■ **Information**:
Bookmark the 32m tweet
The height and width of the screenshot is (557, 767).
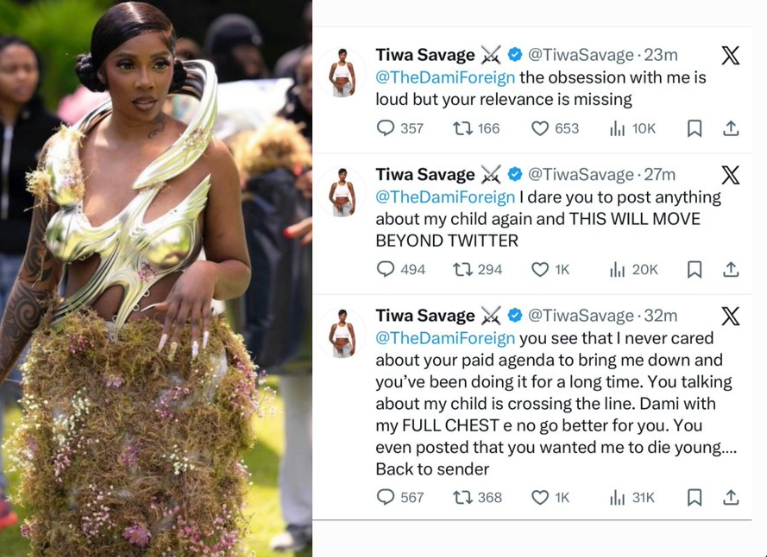694,497
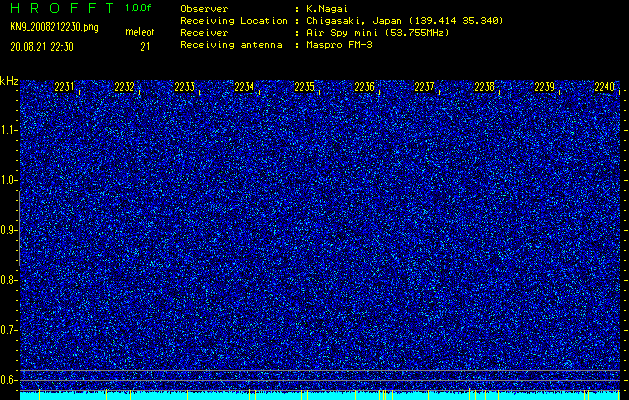629x400 pixels.
Task: Click the 2231 time marker
Action: pos(65,87)
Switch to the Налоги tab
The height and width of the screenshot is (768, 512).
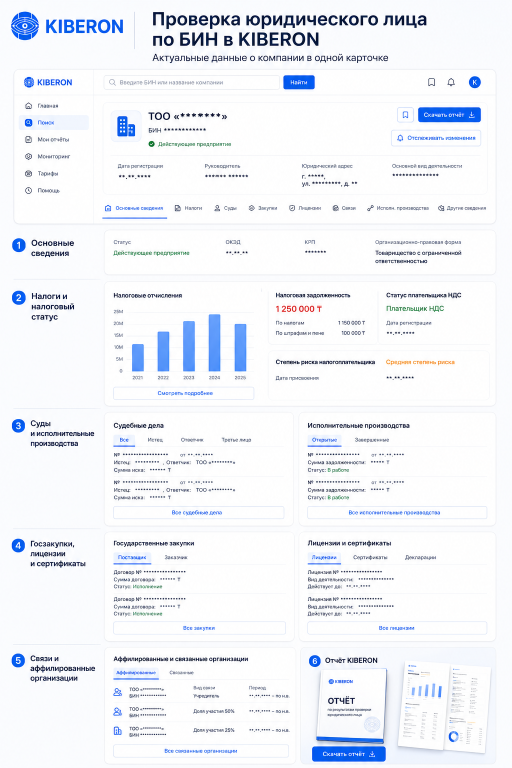(x=189, y=208)
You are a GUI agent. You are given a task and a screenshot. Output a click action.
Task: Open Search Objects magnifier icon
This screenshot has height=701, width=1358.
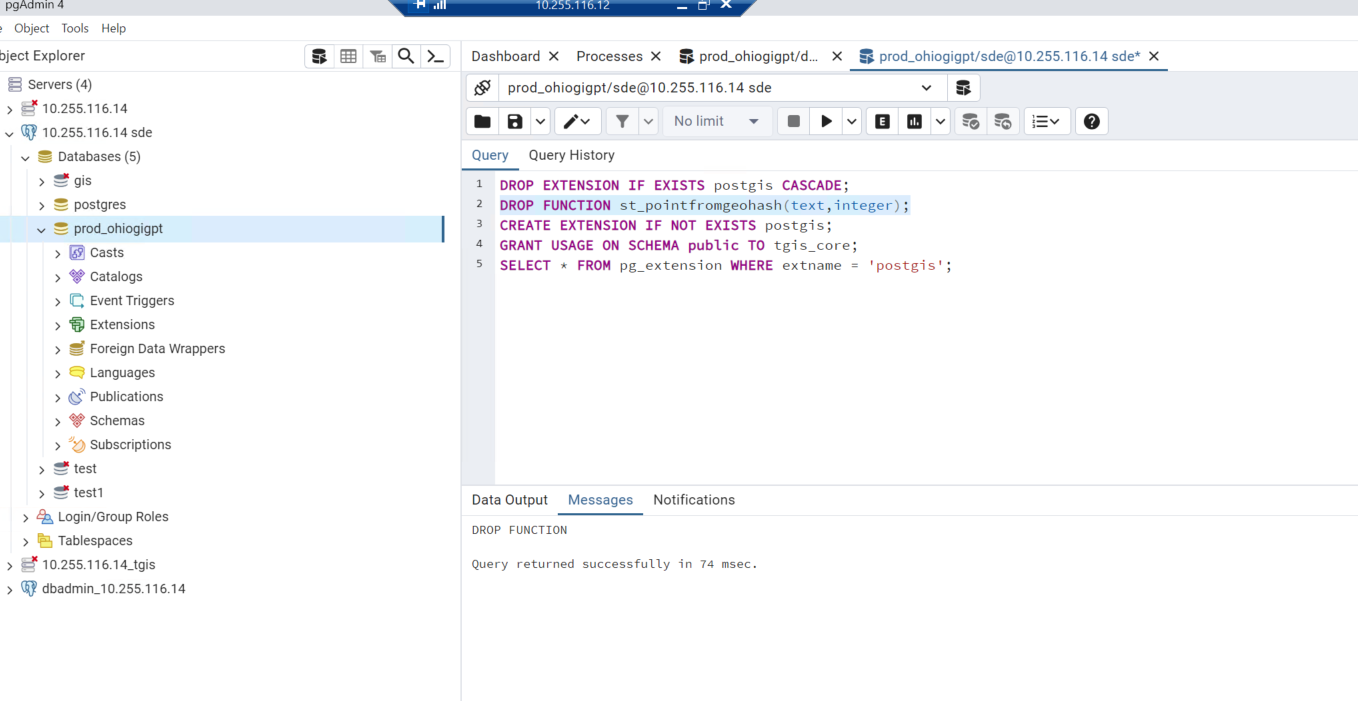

■ **What to work on**: Only the lines from the one that holds "You are a GUI" through the final line of the material should be reproduced, word for word, with the pictures omitted.

■ **Solution to this problem**:
You are a GUI agent. You are given a task and a screenshot. Output a click action.
Task: Open Search Objects magnifier icon
This screenshot has height=701, width=1358.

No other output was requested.